In this guide, we solve Leetcode #1284 Minimum Number of Flips to Convert Binary Matrix to Zero Matrix in Python and focus on the core idea that makes the solution efficient.

You will see the intuition, the step-by-step method, and a clean Python implementation you can use in interviews.

Leetcode

Problem Statement

Given a m x n binary matrix mat. In one step, you can choose one cell and flip it and all the four neighbors of it if they exist (Flip is changing 1 to 0 and 0 to 1).

Quick Facts

  • Difficulty: Hard
  • Premium: No
  • Tags: Bit Manipulation, Breadth-First Search, Array, Hash Table, Matrix

Intuition

Fast membership checks and value lookups are the heart of this problem, which makes a hash map the natural choice.
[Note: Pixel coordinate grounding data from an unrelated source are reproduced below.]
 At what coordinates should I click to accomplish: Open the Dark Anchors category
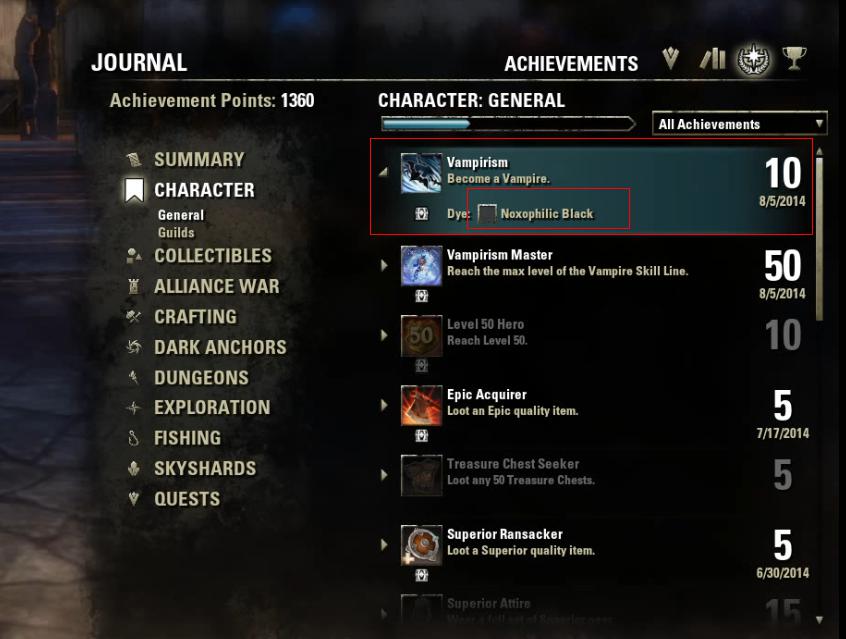coord(220,347)
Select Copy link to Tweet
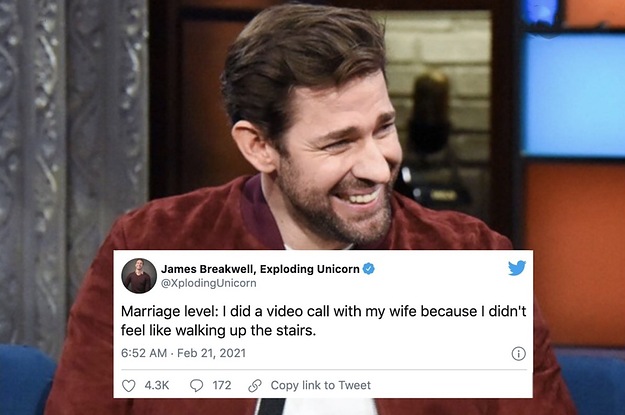The image size is (625, 415). (320, 385)
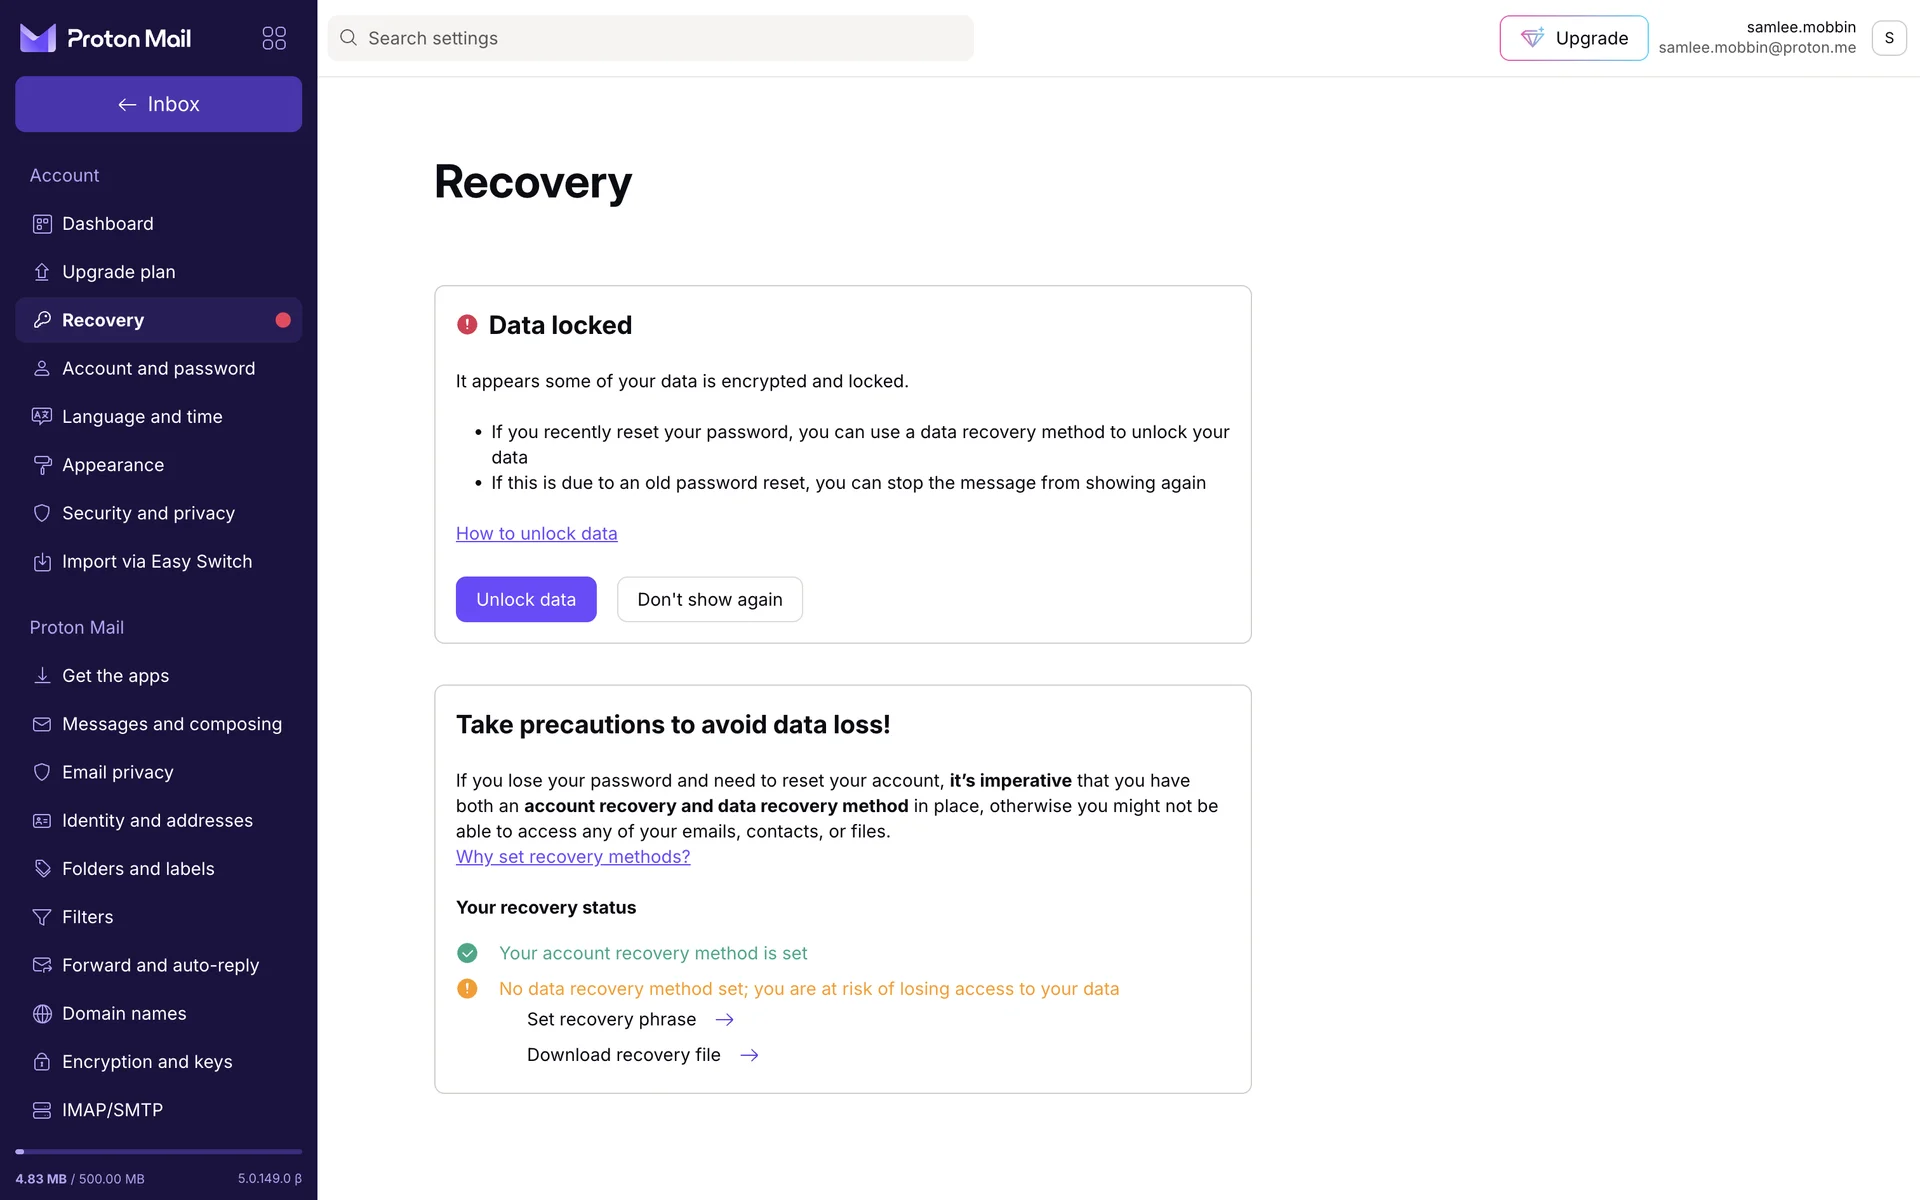Screen dimensions: 1920x1200
Task: Click the arrow beside Set recovery phrase
Action: point(725,1020)
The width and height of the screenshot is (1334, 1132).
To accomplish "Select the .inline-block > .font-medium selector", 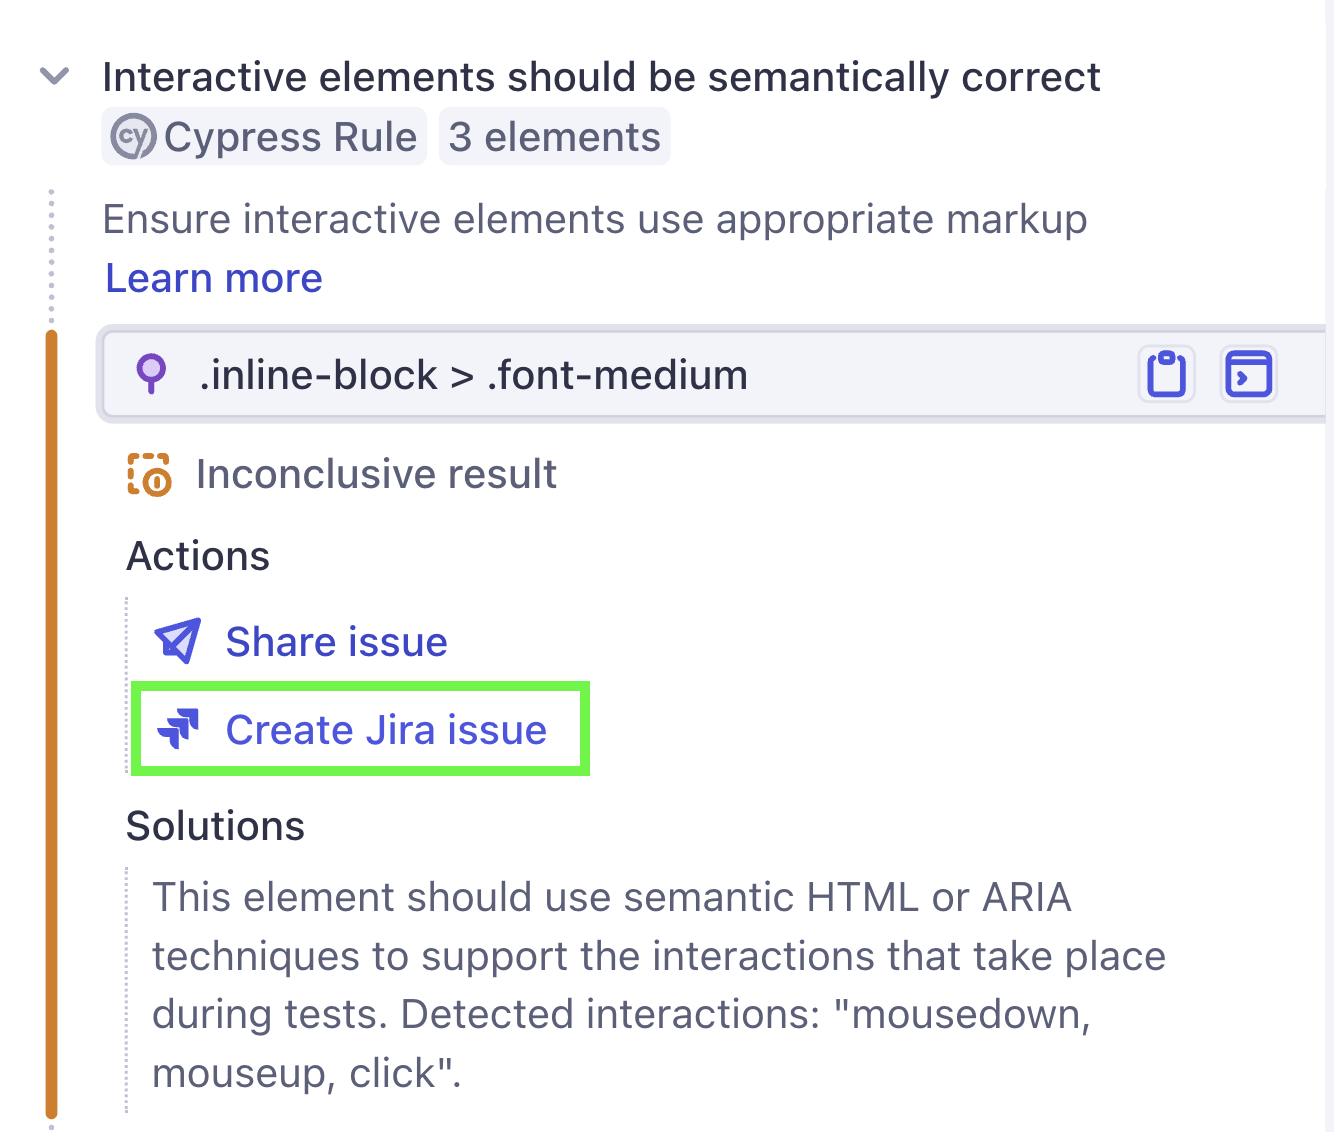I will pyautogui.click(x=471, y=374).
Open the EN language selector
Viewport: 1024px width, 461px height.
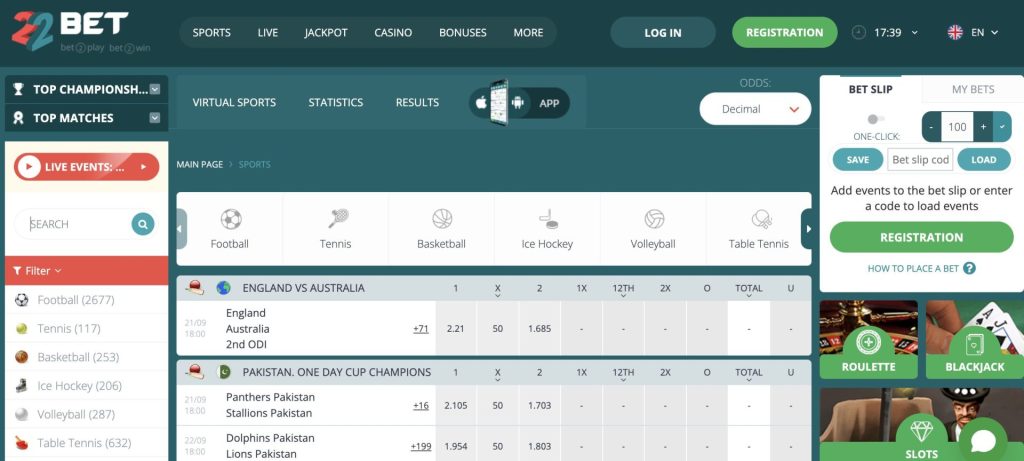[x=973, y=32]
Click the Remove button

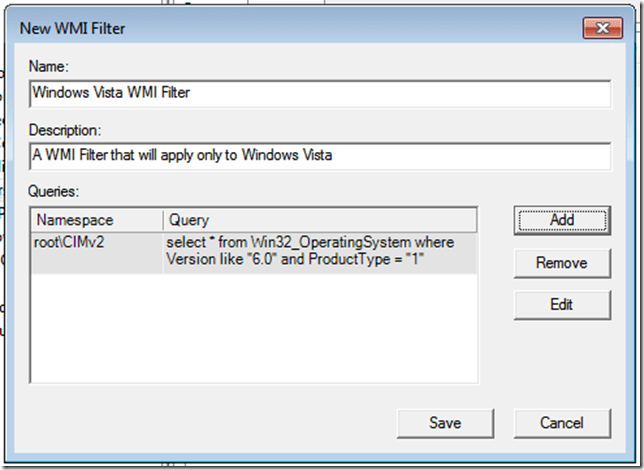pyautogui.click(x=561, y=262)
By storing what we have already seen (or counts/indexes), we can answer the question in one pass without backtracking.

Approach

Scan the input once, using the map to detect when the condition is satisfied and to update state as you go.

This keeps the solution linear while remaining easy to explain in an interview setting.

Steps:

  • Initialize a hash map for seen items or counts.
  • Iterate through the input, querying/updating the map.
  • Return the first valid result or the final computed value.

Example

Input: mat = [[0,0],[0,1]] Output: 3 Explanation: One possible solution is to flip (1, 0) then (0, 1) and finally (1, 1) as shown.

Python Solution

class Solution: def minFlips(self, mat: List[List[int]]) -> int: m, n = len(mat), len(mat[0]) state = sum(1 << (i * n + j) for i in range(m) for j in range(n) if mat[i][j]) q = deque([state]) vis = {state} ans = 0 dirs = [0, -1, 0, 1, 0, 0] while q: for _ in range(len(q)): state = q.popleft() if state == 0: return ans for i in range(m): for j in range(n): nxt = state for k in range(5): x, y = i + dirs[k], j + dirs[k + 1] if not 0 <= x < m or not 0 <= y < n: continue if nxt & (1 << (x * n + y)): nxt -= 1 << (x * n + y) else: nxt |= 1 << (x * n + y) if nxt not in vis: vis.add(nxt) q.append(nxt) ans += 1 return -1

Complexity

The time complexity is O(n). The space complexity is O(n).

Edge Cases and Pitfalls

Watch for boundary values, empty inputs, and duplicate values where applicable. If the problem involves ordering or constraints, confirm the invariant is preserved at every step.

Summary

This Python solution focuses on the essential structure of the problem and keeps the implementation interview-friendly while meeting the constraints.